**Podany tekst**
Wszyscy jesteśmy fetyszystami

Z WIOLĄ JAWORSKĄ, psycholożką i terapeutką Instytutu Pozytywnej Seksualności rozmawia MARIUSZ KURC

 

foto: Magdalena Braniewska

 

Prowadzisz zajęcia w Instytucie Pozytywnej Seksualności, działasz w Kampanii Przeciw Homofobii. Według obiegowej opinii psychologią interesują się przede wszystkim ci, którzy sami mają skomplikowaną psychikę, a seksuologią – ci, którzy sami mają skomplikowaną seksualność.

To uproszczenie. Ale zgoda – w moim przypadku zainteresowanie tymi sferami rosło wraz z tym, jak odkrywałam, że jestem lesbijką i jak musiałam w związku z tym przeformułować świat norm, w których byłam wychowywana. Uważam jednak, że seksualność to bardzo szeroki temat, daleko wykraczający poza tożsamość czy orientację.

**Zadanie A**
Odpowiedz na podstawie wywiadu:
(i) Kto jest autorem zdjęcia?
(ii) W jakiej kampanii działa rozmówczyni?
(iii) Co według rozmówczyni daleko wykracza poza tożsamość czy orientację?
**Zadanie B**
Przepisz dokładnie fragment wywiadu, zaczynając od słów „foto: Magdalena Braniewska” i kończąc na słowach „mają skomplikowaną seksualność.”.
Wiersze danych nie mają tu żadnego znaczenia.

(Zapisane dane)

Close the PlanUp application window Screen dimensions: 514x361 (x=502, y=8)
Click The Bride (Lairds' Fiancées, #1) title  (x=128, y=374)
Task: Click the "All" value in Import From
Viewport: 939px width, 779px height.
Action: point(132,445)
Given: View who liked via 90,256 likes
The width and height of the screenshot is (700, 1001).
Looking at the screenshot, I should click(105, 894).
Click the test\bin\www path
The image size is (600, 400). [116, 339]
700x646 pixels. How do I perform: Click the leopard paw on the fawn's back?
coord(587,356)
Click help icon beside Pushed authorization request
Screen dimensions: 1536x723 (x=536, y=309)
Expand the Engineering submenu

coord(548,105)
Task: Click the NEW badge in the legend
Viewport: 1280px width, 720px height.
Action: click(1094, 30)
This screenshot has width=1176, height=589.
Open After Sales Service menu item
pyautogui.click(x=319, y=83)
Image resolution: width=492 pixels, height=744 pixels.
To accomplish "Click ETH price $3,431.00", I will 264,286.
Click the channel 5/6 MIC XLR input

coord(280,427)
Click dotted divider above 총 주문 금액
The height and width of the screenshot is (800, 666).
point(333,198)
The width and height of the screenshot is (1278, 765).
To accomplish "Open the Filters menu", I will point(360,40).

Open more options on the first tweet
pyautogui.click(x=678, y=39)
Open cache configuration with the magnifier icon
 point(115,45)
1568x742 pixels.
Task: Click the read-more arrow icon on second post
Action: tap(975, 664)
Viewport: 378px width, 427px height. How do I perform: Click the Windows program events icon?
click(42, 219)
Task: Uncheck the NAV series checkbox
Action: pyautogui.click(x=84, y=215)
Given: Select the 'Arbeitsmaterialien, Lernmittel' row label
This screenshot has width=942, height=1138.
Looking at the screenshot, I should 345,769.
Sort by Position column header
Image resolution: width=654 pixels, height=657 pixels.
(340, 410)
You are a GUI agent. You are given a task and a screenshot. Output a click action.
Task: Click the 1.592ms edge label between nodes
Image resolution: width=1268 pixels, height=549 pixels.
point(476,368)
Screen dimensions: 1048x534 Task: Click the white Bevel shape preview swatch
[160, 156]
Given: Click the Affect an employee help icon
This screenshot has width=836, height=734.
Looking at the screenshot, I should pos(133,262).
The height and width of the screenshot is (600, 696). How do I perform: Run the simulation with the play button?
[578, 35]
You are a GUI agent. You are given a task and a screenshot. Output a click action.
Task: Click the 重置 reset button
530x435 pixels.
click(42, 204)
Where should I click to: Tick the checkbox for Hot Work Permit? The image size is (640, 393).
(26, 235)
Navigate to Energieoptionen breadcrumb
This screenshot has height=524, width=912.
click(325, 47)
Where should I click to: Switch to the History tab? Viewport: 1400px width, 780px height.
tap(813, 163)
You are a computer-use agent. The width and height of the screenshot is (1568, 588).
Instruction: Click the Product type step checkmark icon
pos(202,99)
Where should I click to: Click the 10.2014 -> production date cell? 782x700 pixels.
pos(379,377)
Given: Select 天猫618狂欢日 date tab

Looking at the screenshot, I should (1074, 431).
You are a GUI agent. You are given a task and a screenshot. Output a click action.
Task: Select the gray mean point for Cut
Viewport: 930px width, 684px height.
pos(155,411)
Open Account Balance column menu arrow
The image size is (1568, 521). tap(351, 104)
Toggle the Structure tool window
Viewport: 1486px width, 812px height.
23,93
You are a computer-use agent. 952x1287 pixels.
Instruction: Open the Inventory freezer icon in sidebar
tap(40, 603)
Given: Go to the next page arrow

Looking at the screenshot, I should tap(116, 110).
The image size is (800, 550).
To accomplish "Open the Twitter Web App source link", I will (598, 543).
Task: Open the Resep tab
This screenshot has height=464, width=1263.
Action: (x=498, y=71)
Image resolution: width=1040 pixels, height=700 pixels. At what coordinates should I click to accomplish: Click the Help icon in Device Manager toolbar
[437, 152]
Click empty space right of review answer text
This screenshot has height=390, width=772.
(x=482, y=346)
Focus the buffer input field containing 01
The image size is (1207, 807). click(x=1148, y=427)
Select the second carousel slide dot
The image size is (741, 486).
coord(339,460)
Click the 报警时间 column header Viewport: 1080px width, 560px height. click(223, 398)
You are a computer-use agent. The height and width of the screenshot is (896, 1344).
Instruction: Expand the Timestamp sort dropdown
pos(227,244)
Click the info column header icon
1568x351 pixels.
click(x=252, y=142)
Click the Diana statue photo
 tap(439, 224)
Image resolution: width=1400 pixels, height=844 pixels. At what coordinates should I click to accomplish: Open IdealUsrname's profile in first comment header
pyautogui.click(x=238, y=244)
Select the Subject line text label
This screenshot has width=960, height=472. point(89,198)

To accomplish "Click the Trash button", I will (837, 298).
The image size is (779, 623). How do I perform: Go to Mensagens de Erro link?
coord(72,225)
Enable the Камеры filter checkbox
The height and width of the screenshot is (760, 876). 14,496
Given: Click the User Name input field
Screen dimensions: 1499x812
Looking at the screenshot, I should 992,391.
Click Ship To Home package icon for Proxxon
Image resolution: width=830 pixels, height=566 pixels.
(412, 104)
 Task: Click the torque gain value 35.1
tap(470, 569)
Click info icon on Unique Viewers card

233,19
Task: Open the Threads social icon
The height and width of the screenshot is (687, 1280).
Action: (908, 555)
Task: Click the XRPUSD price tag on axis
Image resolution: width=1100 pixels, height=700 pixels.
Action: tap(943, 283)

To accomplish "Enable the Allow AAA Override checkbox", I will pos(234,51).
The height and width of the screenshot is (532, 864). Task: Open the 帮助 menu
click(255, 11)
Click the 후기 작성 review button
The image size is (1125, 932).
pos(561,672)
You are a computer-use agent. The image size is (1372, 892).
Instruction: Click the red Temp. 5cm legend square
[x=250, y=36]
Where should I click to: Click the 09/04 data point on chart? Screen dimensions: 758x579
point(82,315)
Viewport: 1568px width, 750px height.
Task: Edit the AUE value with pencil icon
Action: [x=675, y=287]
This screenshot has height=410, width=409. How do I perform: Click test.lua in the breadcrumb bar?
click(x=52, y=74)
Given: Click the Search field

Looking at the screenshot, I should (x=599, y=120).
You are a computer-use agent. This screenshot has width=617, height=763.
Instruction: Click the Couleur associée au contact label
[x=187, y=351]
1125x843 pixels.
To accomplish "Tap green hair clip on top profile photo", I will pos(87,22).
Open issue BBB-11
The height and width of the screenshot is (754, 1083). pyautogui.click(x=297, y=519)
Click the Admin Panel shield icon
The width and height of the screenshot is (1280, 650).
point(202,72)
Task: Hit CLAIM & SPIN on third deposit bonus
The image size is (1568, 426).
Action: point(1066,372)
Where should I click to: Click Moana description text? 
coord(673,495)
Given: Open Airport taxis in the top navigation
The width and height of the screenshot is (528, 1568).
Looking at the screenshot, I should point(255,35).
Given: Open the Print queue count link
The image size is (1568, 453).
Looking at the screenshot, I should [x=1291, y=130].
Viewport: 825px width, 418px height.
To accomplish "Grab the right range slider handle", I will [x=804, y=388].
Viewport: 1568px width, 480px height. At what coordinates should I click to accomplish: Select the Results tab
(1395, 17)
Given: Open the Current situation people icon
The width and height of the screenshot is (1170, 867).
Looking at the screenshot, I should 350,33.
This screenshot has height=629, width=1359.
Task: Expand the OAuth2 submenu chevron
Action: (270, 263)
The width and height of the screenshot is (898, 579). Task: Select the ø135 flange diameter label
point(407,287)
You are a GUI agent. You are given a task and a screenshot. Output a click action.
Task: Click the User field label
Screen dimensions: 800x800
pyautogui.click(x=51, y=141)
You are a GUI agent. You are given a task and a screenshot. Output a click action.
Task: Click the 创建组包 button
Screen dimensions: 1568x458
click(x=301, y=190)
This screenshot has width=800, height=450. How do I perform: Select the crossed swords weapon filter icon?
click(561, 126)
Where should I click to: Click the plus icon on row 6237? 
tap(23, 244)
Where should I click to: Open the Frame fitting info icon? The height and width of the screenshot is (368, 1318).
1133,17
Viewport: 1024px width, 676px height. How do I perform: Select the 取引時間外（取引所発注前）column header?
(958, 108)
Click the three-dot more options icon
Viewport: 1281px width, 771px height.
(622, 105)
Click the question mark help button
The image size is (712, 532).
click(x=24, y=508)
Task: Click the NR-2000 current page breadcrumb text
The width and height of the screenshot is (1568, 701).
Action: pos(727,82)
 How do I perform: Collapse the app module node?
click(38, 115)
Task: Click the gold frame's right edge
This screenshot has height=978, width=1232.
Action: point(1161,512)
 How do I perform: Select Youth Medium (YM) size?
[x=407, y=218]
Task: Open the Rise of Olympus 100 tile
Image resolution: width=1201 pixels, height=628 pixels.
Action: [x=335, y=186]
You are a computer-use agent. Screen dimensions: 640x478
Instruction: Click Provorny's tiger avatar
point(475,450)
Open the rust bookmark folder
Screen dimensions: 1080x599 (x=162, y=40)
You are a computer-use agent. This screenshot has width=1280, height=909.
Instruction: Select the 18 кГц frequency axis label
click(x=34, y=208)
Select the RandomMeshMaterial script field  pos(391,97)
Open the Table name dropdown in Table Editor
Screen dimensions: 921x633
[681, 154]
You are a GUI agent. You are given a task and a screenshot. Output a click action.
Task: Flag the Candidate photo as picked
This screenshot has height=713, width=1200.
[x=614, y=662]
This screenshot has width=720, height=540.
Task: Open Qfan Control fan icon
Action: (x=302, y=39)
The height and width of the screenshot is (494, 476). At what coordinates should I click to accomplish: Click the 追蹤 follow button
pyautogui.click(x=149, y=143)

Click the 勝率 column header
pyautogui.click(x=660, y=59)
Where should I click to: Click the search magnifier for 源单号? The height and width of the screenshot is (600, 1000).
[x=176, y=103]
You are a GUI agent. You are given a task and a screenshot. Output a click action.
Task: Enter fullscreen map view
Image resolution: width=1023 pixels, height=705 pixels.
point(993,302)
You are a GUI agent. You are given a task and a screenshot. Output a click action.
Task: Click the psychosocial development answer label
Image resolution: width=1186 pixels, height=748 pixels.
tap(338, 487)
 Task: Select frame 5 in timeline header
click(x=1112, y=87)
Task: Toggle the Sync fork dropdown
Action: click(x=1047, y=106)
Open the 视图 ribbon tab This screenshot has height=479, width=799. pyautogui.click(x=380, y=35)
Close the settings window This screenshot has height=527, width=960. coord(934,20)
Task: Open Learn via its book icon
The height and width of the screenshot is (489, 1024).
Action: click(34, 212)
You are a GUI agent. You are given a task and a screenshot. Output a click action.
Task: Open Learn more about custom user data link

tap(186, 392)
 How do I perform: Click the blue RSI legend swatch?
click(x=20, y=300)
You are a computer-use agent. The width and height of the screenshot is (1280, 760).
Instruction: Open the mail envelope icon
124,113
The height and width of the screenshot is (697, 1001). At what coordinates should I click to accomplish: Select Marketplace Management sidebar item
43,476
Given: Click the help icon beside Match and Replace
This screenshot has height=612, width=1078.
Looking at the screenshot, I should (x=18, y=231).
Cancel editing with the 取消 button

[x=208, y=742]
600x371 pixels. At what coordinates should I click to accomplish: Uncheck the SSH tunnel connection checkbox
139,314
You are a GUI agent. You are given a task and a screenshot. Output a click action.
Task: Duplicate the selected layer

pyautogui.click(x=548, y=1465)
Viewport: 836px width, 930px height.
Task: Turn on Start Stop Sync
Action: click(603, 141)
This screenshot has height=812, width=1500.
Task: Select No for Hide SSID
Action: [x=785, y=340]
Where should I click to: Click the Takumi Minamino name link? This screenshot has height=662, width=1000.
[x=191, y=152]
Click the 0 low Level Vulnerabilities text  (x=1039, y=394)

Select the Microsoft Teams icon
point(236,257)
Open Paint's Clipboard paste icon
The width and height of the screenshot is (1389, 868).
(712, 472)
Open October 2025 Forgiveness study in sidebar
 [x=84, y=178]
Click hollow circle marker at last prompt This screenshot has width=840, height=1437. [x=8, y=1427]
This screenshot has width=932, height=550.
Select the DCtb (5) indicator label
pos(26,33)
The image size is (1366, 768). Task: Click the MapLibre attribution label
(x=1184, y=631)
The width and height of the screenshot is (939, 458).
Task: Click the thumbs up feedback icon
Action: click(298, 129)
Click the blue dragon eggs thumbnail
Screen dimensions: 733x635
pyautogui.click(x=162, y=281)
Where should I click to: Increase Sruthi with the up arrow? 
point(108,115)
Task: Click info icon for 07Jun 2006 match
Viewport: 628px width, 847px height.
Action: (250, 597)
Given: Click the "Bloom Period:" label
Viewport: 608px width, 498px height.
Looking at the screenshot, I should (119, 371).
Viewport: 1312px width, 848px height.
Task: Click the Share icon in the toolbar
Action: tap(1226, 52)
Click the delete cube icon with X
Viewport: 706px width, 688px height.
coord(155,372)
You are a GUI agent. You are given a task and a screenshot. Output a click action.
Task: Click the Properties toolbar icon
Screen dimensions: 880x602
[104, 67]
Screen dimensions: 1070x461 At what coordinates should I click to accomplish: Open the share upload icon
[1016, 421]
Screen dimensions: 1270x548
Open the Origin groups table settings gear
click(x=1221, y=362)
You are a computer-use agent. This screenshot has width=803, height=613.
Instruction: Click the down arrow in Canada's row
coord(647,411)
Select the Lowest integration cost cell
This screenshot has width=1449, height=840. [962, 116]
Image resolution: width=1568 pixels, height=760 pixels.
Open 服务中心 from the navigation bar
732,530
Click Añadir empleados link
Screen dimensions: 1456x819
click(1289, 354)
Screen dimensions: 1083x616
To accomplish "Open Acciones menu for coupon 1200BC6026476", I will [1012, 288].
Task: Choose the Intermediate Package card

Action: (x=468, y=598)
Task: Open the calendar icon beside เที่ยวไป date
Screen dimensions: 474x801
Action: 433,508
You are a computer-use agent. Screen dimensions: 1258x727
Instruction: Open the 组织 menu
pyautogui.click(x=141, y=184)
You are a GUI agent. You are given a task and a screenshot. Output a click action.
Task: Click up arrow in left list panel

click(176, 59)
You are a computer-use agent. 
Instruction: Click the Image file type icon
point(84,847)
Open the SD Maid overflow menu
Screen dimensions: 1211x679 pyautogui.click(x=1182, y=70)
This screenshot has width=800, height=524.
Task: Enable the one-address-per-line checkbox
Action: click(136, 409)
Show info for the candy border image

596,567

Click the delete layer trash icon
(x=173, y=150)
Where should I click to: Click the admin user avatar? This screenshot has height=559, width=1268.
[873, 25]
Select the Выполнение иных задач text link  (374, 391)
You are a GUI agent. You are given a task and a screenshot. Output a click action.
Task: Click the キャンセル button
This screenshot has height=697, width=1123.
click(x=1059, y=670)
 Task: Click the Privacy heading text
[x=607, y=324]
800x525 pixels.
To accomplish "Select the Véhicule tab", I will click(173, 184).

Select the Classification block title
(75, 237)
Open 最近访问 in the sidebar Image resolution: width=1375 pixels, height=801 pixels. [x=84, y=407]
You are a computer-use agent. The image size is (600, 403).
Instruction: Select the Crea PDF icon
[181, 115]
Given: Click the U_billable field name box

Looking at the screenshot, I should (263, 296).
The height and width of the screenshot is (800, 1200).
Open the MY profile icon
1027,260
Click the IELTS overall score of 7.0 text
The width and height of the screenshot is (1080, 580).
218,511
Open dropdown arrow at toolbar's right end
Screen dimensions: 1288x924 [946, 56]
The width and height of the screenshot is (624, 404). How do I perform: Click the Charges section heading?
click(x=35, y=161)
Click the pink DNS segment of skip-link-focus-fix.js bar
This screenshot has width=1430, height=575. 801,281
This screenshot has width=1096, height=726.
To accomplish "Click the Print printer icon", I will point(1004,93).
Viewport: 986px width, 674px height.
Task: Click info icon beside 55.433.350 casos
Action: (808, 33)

**Rozwiązanie A**
(i) Magdalena Braniewska.
(ii) W Kampanii Przeciw Homofobii.
(iii) Seksualność.

**Rozwiązanie B**
foto: Magdalena Braniewska

 

Prowadzisz zajęcia w Instytucie Pozytywnej Seksualności, działasz w Kampanii Przeciw Homofobii. Według obiegowej opinii psychologią interesują się przede wszystkim ci, którzy sami mają skomplikowaną psychikę, a seksuologią – ci, którzy sami mają skomplikowaną seksualność.